DATA EXTRACT:
===============

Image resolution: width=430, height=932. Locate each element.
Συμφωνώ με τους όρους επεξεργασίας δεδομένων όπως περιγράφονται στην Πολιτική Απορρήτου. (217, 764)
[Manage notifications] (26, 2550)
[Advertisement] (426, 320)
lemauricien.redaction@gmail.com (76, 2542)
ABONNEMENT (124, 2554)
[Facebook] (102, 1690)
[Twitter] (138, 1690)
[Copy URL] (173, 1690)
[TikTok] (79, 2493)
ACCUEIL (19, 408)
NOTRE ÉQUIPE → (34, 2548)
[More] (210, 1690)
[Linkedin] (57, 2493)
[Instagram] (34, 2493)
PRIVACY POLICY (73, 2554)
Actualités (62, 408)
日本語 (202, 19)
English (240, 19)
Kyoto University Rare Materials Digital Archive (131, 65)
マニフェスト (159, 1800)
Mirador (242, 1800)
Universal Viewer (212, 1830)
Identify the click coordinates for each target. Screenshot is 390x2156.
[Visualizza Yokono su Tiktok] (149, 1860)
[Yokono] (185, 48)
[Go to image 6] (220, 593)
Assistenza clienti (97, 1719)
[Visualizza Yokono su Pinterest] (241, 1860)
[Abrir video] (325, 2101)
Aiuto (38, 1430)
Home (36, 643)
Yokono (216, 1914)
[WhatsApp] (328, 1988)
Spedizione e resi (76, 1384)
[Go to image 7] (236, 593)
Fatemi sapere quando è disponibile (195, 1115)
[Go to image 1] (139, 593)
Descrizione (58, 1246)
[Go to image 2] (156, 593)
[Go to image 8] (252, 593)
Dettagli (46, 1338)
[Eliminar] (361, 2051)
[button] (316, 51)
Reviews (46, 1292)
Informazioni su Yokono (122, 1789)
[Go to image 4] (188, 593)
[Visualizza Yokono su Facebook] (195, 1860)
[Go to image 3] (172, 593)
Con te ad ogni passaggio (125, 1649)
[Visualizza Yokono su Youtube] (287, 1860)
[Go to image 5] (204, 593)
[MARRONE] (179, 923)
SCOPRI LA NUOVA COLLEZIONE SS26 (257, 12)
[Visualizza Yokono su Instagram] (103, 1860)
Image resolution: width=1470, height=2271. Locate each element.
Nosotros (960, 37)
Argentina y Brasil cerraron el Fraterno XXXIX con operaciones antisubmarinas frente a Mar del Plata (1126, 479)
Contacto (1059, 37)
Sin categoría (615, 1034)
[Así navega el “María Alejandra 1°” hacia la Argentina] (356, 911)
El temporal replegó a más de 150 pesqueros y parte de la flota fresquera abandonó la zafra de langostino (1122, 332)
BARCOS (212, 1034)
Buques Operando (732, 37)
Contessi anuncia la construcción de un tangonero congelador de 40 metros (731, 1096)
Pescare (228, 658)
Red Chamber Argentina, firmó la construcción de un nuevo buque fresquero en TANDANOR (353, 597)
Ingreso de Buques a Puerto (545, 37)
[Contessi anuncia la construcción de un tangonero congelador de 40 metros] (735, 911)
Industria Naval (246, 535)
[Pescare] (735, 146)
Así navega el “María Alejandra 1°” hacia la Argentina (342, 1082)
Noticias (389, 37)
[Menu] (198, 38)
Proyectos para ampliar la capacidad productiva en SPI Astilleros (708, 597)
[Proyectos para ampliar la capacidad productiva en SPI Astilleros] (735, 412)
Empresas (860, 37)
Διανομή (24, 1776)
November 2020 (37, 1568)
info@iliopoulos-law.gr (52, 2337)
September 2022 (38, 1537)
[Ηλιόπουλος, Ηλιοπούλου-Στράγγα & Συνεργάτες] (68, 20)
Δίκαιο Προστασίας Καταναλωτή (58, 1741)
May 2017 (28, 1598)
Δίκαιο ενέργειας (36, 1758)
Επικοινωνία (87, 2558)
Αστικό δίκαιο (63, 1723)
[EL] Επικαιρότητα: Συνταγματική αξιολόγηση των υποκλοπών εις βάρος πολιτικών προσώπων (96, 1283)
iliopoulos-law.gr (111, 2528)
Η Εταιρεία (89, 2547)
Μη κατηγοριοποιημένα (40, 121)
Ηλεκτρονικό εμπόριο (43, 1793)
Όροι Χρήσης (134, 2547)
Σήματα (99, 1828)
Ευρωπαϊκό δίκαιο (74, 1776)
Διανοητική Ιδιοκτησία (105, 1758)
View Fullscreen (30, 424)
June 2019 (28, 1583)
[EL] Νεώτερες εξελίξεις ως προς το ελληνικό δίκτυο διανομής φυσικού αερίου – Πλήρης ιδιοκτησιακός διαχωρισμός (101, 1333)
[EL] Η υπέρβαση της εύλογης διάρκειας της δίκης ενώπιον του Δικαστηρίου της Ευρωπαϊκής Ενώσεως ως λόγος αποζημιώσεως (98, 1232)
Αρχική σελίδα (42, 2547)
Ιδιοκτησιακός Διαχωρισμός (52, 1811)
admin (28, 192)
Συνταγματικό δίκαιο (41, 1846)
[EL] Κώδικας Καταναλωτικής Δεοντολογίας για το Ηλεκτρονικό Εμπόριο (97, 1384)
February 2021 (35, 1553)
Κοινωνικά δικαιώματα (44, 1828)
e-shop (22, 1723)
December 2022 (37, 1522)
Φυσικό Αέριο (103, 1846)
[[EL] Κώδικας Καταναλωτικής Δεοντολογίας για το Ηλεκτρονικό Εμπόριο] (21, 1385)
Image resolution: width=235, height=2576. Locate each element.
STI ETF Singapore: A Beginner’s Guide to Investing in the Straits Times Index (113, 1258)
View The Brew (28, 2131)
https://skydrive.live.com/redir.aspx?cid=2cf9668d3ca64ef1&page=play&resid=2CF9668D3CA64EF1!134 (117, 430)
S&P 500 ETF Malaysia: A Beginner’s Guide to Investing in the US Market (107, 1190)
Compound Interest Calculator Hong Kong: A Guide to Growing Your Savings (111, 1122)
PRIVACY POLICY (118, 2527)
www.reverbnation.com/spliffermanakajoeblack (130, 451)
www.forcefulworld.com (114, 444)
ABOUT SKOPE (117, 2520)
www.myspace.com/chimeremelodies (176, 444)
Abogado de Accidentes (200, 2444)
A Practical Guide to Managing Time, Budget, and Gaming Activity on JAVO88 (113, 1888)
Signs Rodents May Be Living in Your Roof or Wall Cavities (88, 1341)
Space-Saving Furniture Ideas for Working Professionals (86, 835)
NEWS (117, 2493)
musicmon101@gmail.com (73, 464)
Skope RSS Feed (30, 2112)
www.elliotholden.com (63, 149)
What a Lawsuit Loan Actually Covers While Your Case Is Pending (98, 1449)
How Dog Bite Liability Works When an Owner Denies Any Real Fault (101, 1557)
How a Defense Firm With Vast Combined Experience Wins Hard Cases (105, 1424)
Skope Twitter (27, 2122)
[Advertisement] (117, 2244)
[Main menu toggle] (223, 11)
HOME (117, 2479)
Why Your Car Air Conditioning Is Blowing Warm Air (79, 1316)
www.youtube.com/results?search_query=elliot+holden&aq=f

===============

Review the preceding data and report every line that includes the string "Buques".

Buques Operando (732, 37)
Ingreso de Buques a Puerto (545, 37)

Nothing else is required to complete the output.